Training an Artificial Neuron with a Sigmoid Activation and Plotting the Decision Boundary¶

In [9]:
# Building a step function classifier with threshold = 0
class classifier:
  def predict(self, y):
    return y >= 0

# Function to perform linear regression classification
def perform_logistic_regression(x, y):
    # Splitting the data and label into training and test sets with 80%-20% ratio
    x_train, x_test, y_train, y_test = train_test_split(x, y, test_size=0.2, random_state=140)

    # Training a logistic regression model on the training data
    model = LogisticRegression().fit(x_train, y_train)

    # Checking the accuracy of the model on both training and test data
    print('Training Score: ', model.score(x_train, y_train))
    print('Testing Score: ', model.score(x_test, y_test))

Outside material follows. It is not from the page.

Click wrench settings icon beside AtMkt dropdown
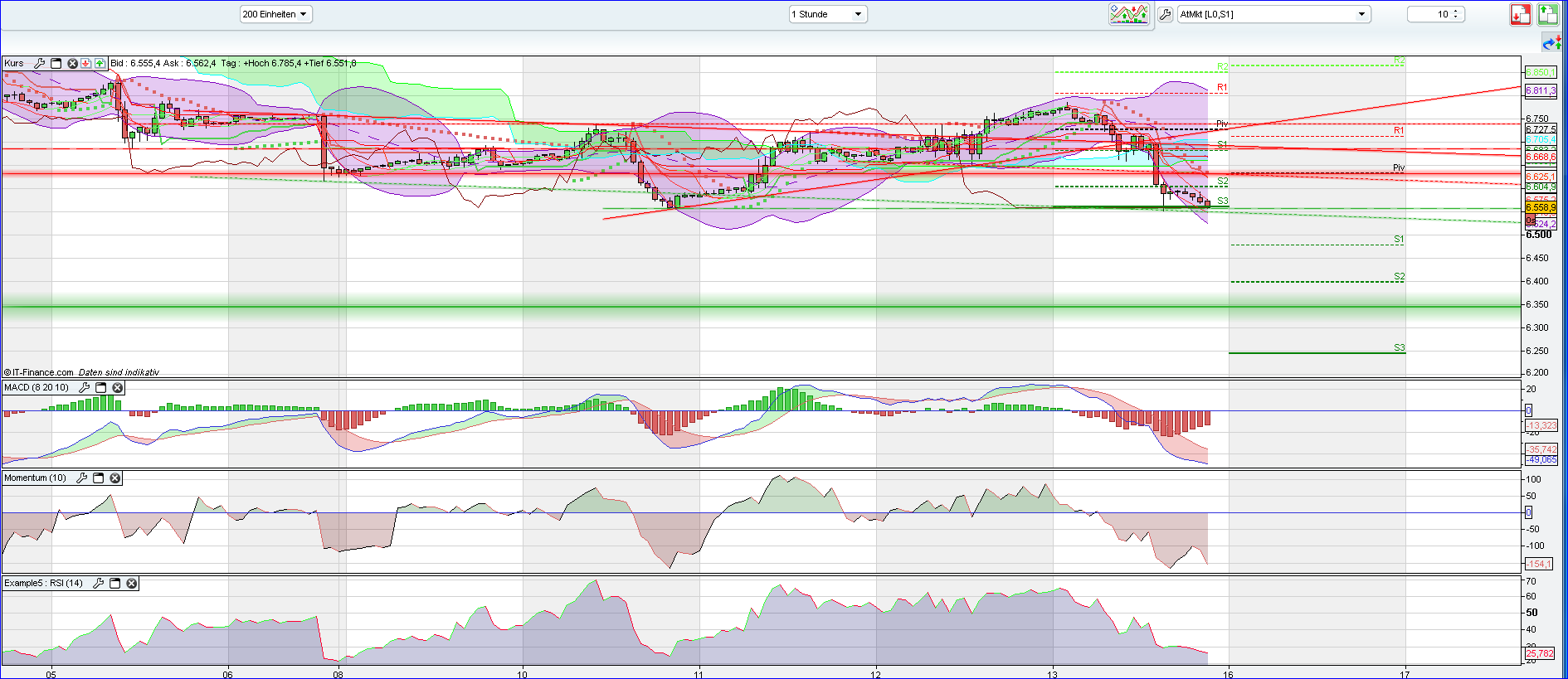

    # Getting the model's parameters and building the weight vector
    weights = np.concatenate([np.expand_dims(model.intercept_, 1), model.coef_], 1)
    print("Weights: ", weights)
    
    plt.figure(figsize=(10,10))
    # Plotting the decision boundary of the model
    plot_decision_regions(x_train, y_train, clf=model, legend=2)
    # Plotting the test data to check the model's performance
    plt.scatter(x_test[:, 0], x_test[:, 1], c=y_test)
    plt.show()

    

    # Displaying precision-recall curve
    display = PrecisionRecallDisplay.from_estimator(
        model, x_test, y_test, name="Logistic Regression"
    )
    _ = display.ax_.set_title("Precision-Recall curve")


perform_logistic_regression(X, y)
Training Score:  1.0
Testing Score:  1.0
Weights:  [[-7.99192798  4.93901091  5.24713597]]

Remember your responses to the following questions:¶

  1. Observe the decision boundary of the AND function. Is this similar to what we have discussed in the lecture?
  2. Identify the parameters for the OR model. What are $w_0$, $w_1$, and $w_2$ values?
  3. What is the decision boundary for the XOR gate? How would you describe your observation from the XOR gate?